§ ACTIVITY
In the entries that follow, the lines from the one with "[Home] (434, 25)" through the one with "Oegstgeest (1223, 80)" are the ones to write out, exactly and with both ends included. Nothing else should appear.

++++ SUPPLIED DATA ++++

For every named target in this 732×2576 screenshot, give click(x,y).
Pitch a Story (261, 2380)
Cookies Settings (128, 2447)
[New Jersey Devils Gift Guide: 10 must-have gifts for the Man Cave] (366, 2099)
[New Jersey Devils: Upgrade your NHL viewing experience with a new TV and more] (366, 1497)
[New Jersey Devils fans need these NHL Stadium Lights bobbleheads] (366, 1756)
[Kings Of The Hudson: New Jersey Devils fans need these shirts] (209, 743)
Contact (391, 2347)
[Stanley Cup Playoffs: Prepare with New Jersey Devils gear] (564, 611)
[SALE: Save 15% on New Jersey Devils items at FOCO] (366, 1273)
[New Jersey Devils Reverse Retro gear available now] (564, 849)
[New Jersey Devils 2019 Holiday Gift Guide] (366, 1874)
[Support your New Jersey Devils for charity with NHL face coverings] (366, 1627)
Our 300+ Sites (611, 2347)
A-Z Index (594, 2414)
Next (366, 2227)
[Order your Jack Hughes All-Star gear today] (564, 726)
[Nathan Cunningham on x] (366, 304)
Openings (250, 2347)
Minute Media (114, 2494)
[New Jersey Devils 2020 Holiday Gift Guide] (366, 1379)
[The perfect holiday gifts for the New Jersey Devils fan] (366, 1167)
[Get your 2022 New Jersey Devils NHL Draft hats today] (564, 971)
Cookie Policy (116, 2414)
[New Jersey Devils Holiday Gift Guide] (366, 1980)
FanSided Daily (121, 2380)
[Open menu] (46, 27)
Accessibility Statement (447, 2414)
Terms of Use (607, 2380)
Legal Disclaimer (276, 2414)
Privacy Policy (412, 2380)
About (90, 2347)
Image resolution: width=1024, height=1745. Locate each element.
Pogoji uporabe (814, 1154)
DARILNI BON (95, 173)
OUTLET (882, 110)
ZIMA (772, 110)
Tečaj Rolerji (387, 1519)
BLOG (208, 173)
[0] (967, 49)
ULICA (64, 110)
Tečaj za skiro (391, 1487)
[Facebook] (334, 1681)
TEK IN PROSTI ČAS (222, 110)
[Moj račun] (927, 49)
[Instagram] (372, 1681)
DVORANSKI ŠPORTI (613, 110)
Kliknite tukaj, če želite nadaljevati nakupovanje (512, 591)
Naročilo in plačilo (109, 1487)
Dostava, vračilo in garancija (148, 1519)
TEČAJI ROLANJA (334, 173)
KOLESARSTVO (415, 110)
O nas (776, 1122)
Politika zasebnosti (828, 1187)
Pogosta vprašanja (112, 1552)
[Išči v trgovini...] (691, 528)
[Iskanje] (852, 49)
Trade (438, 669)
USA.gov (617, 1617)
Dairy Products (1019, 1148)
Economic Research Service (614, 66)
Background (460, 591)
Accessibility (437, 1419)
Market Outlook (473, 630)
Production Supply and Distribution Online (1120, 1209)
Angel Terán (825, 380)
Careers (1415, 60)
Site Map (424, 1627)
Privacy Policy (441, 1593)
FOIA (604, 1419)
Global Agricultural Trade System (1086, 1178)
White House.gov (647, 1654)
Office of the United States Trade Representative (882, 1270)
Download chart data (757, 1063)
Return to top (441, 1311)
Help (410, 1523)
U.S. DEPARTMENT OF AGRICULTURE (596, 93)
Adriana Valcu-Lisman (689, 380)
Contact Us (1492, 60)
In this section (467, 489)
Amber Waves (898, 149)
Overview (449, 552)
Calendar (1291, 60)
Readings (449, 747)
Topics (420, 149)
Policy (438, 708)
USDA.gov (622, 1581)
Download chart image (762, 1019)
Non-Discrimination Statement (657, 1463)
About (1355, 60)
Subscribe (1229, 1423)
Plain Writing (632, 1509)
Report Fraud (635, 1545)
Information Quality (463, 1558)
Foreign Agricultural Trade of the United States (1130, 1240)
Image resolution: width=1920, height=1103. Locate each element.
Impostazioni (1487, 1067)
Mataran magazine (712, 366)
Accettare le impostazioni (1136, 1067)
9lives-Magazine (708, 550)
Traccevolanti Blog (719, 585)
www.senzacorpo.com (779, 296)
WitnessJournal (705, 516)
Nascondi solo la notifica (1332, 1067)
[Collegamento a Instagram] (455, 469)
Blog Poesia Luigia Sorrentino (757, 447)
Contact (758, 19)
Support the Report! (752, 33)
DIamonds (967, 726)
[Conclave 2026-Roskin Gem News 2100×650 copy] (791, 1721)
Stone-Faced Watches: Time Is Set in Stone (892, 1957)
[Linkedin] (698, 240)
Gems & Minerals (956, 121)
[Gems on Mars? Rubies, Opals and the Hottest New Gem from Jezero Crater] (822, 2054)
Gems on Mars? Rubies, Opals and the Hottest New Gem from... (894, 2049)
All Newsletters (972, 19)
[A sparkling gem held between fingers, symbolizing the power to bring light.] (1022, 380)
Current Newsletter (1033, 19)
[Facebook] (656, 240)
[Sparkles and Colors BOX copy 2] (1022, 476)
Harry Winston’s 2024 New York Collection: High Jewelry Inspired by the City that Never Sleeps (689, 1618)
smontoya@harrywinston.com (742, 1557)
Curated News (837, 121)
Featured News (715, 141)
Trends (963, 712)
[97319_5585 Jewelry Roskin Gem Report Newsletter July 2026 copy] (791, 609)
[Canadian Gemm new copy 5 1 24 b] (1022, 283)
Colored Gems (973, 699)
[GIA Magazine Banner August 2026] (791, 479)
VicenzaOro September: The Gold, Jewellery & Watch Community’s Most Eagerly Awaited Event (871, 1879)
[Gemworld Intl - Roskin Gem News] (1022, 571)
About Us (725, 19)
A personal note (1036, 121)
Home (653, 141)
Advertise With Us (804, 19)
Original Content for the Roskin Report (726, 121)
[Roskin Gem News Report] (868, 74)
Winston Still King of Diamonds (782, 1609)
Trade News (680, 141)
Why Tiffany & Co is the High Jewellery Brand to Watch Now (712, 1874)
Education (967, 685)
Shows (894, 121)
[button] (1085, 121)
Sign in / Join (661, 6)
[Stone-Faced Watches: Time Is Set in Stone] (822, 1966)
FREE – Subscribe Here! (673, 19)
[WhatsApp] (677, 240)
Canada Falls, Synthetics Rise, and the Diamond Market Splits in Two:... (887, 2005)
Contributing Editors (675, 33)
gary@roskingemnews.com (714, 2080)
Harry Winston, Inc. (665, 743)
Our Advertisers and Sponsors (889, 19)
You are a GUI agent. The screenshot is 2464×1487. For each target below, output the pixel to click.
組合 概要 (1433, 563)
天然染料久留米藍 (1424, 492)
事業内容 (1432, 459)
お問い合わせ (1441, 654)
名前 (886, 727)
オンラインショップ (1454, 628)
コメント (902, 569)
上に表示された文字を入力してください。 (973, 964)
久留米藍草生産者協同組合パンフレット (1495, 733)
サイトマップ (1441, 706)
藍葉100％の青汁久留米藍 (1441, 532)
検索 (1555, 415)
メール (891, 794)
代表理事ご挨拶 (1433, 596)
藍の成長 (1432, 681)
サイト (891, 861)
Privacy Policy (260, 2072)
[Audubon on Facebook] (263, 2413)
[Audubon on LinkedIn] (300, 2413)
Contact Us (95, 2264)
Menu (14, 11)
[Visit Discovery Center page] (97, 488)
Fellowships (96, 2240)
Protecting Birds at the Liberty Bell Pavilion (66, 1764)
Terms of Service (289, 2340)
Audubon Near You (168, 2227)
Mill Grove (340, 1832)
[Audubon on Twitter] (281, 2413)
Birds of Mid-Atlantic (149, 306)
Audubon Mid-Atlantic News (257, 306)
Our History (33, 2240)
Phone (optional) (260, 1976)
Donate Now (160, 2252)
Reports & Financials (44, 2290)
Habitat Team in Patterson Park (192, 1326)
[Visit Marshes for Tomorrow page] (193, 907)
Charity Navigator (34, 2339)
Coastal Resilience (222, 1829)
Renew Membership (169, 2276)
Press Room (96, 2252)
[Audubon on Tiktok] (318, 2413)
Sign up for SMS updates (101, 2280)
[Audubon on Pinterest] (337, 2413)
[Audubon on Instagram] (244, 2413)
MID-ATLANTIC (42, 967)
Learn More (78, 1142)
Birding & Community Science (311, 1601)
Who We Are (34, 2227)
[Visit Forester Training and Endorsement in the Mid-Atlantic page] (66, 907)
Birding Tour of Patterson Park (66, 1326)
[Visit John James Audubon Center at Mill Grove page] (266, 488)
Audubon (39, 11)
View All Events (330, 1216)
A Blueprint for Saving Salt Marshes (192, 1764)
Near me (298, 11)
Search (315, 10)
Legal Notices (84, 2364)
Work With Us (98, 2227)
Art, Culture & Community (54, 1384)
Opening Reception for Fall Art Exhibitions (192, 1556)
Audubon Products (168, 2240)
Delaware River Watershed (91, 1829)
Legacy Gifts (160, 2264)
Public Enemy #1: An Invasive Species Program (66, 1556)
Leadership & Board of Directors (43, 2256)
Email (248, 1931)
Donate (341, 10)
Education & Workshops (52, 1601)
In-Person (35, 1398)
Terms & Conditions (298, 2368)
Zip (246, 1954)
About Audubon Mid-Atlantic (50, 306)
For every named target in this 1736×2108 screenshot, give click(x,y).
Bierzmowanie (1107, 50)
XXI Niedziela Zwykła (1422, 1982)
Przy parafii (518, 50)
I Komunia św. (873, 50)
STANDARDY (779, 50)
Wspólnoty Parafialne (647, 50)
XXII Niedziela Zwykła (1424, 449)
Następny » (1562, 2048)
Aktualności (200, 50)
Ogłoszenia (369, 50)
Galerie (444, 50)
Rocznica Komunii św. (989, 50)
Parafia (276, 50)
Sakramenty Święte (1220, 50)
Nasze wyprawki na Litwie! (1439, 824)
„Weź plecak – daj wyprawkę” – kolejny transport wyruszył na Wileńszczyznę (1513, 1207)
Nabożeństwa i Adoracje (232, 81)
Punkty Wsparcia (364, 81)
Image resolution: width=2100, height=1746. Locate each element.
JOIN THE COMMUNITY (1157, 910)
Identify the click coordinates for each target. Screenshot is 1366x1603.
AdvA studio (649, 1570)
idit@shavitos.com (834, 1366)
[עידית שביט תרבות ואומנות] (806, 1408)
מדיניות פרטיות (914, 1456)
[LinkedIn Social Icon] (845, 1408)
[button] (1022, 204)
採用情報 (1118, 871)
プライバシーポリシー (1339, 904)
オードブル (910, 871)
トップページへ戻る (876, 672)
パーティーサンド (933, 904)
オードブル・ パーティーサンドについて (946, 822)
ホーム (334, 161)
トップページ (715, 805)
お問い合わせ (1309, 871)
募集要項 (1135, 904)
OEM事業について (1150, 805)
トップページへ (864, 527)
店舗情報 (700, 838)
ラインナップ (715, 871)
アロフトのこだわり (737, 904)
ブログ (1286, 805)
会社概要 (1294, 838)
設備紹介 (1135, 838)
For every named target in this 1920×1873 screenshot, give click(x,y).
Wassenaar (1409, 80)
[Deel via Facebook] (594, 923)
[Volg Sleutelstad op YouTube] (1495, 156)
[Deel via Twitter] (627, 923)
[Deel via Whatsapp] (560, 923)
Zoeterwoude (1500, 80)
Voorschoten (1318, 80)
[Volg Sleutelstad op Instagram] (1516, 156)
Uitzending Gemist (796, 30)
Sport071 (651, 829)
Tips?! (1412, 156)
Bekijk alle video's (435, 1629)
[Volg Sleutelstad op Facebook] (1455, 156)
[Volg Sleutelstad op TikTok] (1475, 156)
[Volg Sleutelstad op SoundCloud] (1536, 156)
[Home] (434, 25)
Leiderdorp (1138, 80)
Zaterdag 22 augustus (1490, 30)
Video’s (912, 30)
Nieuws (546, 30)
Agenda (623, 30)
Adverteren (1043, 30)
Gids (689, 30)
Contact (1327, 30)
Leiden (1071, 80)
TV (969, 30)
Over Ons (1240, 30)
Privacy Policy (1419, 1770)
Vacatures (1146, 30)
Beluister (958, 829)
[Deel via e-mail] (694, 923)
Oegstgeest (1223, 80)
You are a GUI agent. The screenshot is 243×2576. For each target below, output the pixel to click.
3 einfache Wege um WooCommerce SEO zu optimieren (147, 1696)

++++

§ EXERCISE RESPONSE
[Home] (434, 25)
Leiderdorp (1138, 80)
Zaterdag 22 augustus (1490, 30)
Video’s (912, 30)
Nieuws (546, 30)
Agenda (623, 30)
Adverteren (1043, 30)
Gids (689, 30)
Contact (1327, 30)
Leiden (1071, 80)
TV (969, 30)
Over Ons (1240, 30)
Privacy Policy (1419, 1770)
Vacatures (1146, 30)
Beluister (958, 829)
[Deel via e-mail] (694, 923)
Oegstgeest (1223, 80)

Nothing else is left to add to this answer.